**What to produce**
Without dropping or altering a single word, give the listing again.

= = = = =

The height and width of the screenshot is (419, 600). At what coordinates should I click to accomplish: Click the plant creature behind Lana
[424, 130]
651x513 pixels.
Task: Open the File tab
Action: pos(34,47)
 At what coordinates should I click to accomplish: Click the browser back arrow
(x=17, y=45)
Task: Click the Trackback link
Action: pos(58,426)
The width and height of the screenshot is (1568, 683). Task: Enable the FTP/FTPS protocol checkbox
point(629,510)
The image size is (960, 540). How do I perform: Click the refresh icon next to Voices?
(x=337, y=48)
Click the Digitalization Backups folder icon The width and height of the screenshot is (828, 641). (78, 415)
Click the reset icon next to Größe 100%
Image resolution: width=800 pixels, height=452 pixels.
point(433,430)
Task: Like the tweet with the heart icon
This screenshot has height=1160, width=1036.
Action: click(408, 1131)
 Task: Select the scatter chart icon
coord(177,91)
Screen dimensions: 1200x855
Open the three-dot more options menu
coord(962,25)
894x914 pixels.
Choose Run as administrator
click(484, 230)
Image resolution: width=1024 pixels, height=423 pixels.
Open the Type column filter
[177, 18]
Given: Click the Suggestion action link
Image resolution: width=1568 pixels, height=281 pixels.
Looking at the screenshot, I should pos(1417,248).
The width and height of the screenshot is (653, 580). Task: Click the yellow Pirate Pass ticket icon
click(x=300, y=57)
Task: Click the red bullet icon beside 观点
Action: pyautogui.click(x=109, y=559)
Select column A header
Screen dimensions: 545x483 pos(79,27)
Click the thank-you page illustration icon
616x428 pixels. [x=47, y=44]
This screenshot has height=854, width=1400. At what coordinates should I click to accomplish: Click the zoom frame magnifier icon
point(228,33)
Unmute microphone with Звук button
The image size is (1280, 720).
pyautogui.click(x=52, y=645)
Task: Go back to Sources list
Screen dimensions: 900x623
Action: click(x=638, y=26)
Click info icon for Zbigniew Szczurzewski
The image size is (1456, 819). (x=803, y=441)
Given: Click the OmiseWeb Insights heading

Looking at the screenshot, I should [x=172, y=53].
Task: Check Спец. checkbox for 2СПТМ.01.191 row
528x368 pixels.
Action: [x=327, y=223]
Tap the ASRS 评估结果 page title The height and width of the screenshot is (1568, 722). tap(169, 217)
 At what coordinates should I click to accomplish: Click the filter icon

= = = = =

**Task response**
The height and width of the screenshot is (419, 600). At what coordinates should I click to accomplish: Click the plant creature behind Lana
[424, 130]
651x513 pixels.
Task: Open the File tab
Action: pos(34,47)
 At what coordinates should I click to accomplish: Click the browser back arrow
(x=17, y=45)
Task: Click the Trackback link
Action: pos(58,426)
The width and height of the screenshot is (1568, 683). Task: Enable the FTP/FTPS protocol checkbox
point(629,510)
The image size is (960, 540). How do I perform: Click the refresh icon next to Voices?
(x=337, y=48)
Click the Digitalization Backups folder icon The width and height of the screenshot is (828, 641). (78, 415)
Click the reset icon next to Größe 100%
Image resolution: width=800 pixels, height=452 pixels.
point(433,430)
Task: Like the tweet with the heart icon
This screenshot has height=1160, width=1036.
Action: click(408, 1131)
 Task: Select the scatter chart icon
coord(177,91)
Screen dimensions: 1200x855
Open the three-dot more options menu
coord(962,25)
894x914 pixels.
Choose Run as administrator
click(484, 230)
Image resolution: width=1024 pixels, height=423 pixels.
Open the Type column filter
[177, 18]
Given: Click the Suggestion action link
Image resolution: width=1568 pixels, height=281 pixels.
Looking at the screenshot, I should pos(1417,248).
The width and height of the screenshot is (653, 580). Task: Click the yellow Pirate Pass ticket icon
click(x=300, y=57)
Task: Click the red bullet icon beside 观点
Action: pyautogui.click(x=109, y=559)
Select column A header
Screen dimensions: 545x483 pos(79,27)
Click the thank-you page illustration icon
616x428 pixels. [x=47, y=44]
This screenshot has height=854, width=1400. At what coordinates should I click to accomplish: Click the zoom frame magnifier icon
point(228,33)
Unmute microphone with Звук button
The image size is (1280, 720).
pyautogui.click(x=52, y=645)
Task: Go back to Sources list
Screen dimensions: 900x623
Action: click(x=638, y=26)
Click info icon for Zbigniew Szczurzewski
The image size is (1456, 819). (x=803, y=441)
Given: Click the OmiseWeb Insights heading

Looking at the screenshot, I should [x=172, y=53].
Task: Check Спец. checkbox for 2СПТМ.01.191 row
528x368 pixels.
Action: [x=327, y=223]
Tap the ASRS 评估结果 page title The height and width of the screenshot is (1568, 722). tap(169, 217)
 At what coordinates should I click to accomplish: Click the filter icon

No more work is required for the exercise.